## START QUOTED PASSAGE
-
Notifications
You must be signed in to change notification settings - Fork 1.9k
Open
Labels
enhancementNew feature or requestNew feature or requestperformanceMake DataFusion fasterMake DataFusion faster
Description
Is your feature request related to a problem or challenge?
Dataframe::limit offset option is not used to skip rows when reading a parquet file.
Using this reproducer with datafusion 51.0 on MacBook pro M3, the larger the offset, the longer it takes to terminates. With a ~50GB parquet file, and offesting near the end takes ~20s to complete.
Similar Polars code can collect it instantly.
Rust offset in large file
use std::env;
use std::process;
use std::time::Instant;
use datafusion::prelude::*;
use datafusion::error::Result;
#[tokio::main]
async fn main() -> Result<()> {
let args: Vec<String> = env::args().collect();
if args.len() != 4 {
eprintln!("Usage: {} <filename> <offset> <count>", args[0]);
process::exit(1);
}
let filename = &args[1];
let offset: usize = match args[2].parse() {
Ok(n) => n,
Err(_) => {
eprintln!("Error: offset must be a positive integer");
process::exit(1);
}
};
let count: usize = match args[3].parse() {
Ok(n) => n,
Err(_) => {
eprintln!("Error: count must be a positive integer");
process::exit(1);
}
};
println!("Filename: {}", filename);
println!("Offset: {}", offset);
println!("Count: {}", count);
// configure parquet options
let config = SessionConfig::new()
.set_bool("datafusion.execution.parquet.pushdown_filters", true)
.set_bool("datafusion.execution.parquet.reorder_filters", true)
## END QUOTED PASSAGE
## START STORED RECORDS
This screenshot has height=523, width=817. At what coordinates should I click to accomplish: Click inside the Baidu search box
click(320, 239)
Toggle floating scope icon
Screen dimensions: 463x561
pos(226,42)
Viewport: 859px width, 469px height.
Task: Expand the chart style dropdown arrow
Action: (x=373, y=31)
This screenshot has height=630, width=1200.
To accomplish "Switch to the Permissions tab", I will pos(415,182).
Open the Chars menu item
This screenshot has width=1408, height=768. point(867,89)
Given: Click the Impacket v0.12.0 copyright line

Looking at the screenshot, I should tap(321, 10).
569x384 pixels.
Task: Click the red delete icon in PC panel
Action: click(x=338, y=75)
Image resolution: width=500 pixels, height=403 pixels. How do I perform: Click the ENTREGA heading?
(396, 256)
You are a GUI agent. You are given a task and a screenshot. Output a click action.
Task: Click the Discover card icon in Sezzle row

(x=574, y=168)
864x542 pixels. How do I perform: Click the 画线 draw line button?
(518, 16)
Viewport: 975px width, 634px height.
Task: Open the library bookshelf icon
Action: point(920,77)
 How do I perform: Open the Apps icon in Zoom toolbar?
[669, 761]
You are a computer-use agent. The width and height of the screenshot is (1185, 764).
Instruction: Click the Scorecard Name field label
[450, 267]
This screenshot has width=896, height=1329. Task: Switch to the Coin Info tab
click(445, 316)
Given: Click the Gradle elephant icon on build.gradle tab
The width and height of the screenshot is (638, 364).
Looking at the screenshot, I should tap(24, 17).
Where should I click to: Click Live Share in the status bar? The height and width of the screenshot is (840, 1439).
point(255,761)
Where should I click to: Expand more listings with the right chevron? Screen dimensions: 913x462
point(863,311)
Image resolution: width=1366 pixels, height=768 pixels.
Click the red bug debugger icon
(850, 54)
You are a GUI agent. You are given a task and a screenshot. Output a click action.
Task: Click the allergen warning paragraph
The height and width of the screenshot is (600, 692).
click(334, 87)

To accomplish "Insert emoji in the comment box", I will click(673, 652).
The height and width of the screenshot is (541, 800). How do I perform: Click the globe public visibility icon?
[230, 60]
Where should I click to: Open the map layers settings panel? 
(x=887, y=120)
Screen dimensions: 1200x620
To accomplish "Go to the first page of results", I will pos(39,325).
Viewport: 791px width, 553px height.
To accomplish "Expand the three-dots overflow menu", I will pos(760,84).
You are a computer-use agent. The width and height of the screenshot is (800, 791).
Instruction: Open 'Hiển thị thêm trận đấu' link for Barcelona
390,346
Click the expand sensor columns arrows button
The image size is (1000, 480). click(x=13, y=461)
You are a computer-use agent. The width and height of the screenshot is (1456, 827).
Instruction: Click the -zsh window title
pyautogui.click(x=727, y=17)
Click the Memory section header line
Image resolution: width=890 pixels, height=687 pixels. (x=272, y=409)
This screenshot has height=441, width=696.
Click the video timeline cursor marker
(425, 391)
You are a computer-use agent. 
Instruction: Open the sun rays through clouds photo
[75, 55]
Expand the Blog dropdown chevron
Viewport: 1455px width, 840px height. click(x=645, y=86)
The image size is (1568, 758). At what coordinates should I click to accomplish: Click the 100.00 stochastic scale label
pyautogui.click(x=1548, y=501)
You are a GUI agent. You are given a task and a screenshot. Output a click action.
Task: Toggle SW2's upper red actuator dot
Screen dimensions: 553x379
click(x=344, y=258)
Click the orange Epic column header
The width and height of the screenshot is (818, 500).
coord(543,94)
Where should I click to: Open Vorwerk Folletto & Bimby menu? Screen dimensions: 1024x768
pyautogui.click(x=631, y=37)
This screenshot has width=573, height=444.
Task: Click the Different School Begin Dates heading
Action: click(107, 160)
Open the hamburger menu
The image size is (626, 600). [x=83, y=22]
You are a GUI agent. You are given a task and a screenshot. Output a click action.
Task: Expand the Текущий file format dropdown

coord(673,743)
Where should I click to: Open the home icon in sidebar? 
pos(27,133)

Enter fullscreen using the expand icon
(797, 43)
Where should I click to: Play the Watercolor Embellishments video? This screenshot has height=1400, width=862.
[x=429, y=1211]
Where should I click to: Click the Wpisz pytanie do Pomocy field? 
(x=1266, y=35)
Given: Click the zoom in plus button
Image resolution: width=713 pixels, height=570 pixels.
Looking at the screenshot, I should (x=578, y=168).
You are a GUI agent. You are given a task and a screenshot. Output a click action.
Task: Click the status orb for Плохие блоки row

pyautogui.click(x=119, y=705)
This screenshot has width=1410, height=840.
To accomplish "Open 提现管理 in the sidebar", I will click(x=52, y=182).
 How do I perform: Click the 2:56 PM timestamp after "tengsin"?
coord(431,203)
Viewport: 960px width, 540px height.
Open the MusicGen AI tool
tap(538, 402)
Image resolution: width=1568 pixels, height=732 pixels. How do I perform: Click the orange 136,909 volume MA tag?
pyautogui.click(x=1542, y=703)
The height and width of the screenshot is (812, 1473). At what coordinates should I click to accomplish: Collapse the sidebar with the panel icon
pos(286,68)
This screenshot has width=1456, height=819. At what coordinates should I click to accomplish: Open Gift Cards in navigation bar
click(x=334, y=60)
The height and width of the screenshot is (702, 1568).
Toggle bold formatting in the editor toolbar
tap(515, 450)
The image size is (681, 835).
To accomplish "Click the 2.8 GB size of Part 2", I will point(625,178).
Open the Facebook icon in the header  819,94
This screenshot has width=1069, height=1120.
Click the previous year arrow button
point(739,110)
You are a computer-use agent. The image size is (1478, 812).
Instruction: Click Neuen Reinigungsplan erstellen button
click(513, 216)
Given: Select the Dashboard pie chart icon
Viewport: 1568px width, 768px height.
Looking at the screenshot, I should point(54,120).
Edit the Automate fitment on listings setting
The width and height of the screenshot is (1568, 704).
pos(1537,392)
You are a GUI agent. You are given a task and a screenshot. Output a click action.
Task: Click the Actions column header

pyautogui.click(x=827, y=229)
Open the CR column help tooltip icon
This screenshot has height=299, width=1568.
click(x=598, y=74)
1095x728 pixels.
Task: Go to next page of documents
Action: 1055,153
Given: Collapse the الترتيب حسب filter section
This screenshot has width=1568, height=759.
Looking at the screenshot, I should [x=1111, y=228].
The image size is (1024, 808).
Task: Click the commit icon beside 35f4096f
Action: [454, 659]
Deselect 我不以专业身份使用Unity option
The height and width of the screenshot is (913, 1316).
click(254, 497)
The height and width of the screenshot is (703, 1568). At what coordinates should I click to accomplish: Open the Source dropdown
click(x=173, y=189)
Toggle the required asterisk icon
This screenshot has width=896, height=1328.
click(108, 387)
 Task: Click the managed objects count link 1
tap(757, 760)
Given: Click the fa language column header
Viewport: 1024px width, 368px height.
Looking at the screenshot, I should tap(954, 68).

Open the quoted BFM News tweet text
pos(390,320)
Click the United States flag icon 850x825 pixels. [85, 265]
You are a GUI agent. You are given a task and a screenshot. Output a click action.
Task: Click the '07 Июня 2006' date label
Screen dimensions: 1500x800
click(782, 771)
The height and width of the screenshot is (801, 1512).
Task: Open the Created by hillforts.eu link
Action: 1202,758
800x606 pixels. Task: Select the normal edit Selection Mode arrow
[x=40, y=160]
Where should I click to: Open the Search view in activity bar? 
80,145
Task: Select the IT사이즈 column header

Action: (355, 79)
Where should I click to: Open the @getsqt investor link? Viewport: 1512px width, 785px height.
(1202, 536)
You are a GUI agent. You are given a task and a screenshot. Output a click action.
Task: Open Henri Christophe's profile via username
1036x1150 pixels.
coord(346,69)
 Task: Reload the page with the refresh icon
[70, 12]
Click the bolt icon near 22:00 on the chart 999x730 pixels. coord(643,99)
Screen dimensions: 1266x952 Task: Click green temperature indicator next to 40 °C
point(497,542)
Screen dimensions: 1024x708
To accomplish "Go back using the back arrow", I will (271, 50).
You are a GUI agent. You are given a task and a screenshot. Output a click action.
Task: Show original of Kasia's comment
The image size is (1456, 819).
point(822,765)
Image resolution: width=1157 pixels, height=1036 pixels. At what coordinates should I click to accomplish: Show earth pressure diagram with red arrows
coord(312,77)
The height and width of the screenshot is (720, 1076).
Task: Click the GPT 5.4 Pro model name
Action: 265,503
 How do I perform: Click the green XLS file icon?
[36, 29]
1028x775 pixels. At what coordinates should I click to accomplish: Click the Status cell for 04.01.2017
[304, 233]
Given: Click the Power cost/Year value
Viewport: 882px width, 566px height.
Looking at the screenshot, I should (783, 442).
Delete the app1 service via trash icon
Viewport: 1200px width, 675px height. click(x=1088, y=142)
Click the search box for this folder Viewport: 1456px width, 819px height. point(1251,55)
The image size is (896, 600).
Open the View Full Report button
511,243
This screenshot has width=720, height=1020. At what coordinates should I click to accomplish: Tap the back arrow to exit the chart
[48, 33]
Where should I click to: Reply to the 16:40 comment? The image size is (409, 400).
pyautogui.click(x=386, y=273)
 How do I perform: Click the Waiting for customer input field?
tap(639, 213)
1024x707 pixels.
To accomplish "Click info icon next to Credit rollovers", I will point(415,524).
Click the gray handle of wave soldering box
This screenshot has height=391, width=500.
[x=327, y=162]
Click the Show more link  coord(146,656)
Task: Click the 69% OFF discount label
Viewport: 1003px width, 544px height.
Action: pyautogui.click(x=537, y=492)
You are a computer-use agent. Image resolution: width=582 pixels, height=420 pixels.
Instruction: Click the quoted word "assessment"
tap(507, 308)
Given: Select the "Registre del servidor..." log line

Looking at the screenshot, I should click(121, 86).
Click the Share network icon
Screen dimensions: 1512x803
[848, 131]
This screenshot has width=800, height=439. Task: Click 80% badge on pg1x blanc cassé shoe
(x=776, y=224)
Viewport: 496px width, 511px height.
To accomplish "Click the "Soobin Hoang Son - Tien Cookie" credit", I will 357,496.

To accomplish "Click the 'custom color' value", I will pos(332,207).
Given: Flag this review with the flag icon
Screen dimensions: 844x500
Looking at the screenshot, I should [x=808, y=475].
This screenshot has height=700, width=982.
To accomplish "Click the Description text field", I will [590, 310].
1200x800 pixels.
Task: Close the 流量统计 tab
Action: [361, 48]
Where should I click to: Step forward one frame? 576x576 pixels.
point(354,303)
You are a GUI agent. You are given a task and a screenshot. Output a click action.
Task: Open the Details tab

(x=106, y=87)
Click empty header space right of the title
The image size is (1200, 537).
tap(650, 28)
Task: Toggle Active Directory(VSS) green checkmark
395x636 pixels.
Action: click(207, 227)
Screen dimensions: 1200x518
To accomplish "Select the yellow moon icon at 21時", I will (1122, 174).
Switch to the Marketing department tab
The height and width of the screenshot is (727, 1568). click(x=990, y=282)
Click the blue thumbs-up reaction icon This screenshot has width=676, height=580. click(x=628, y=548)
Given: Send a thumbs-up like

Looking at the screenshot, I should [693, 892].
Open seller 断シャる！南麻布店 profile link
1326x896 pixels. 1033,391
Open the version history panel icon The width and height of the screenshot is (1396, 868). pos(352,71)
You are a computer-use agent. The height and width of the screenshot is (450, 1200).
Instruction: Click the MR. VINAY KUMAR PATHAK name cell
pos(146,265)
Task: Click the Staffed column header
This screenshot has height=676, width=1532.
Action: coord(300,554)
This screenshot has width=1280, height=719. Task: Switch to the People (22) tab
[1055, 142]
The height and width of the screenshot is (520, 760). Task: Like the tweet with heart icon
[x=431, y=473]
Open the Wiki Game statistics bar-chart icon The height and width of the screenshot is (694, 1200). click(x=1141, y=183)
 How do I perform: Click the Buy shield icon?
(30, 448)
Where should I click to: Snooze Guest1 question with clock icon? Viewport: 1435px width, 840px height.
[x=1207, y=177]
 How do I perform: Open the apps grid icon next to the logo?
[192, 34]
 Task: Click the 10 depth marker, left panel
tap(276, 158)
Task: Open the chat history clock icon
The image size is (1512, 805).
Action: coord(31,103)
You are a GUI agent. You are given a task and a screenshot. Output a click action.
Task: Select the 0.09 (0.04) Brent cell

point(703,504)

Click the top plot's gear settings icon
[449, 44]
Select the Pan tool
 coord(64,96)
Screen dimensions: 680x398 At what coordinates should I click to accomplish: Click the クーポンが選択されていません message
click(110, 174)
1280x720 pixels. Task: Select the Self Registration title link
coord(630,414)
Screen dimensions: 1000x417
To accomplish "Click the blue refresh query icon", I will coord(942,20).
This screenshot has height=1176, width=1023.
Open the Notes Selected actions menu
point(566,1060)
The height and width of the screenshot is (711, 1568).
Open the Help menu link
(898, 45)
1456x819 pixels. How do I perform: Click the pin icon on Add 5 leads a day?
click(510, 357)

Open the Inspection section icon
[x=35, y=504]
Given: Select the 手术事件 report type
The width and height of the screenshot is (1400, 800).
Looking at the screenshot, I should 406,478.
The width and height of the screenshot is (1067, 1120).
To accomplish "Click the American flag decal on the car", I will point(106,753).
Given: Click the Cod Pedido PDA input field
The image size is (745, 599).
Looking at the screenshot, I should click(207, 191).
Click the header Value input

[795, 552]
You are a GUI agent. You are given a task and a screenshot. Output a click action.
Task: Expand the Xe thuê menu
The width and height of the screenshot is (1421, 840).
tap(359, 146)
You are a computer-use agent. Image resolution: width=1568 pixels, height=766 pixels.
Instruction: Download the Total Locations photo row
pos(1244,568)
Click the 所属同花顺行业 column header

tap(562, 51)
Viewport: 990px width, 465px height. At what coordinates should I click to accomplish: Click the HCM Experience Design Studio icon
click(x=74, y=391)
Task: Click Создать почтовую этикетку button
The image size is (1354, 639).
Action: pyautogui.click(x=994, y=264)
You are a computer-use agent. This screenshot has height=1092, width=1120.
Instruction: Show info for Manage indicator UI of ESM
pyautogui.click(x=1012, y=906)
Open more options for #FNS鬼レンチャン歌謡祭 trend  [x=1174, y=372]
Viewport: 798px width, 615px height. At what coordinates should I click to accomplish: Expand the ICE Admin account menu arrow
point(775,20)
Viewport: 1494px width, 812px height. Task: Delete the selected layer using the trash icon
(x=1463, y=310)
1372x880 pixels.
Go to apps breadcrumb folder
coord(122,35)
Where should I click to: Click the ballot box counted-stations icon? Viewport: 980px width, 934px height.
## END STORED RECORDS
YOUR TASKS.
**A.** According to the DataFusion issue, how long does offsetting near the end of a ~50GB parquet file take to complete?
**B.** From the DataFusion issue, extract the text starting with "Dataframe::limit offset option" and going on through "takes ~20s to complete.".
Work from the DataFusion issue alone.

TASK ANSWERS.
**A.** About 20 seconds.

**B.**
Dataframe::limit offset option is not used to skip rows when reading a parquet file.
Using this reproducer with datafusion 51.0 on MacBook pro M3, the larger the offset, the longer it takes to terminates. With a ~50GB parquet file, and offesting near the end takes ~20s to complete.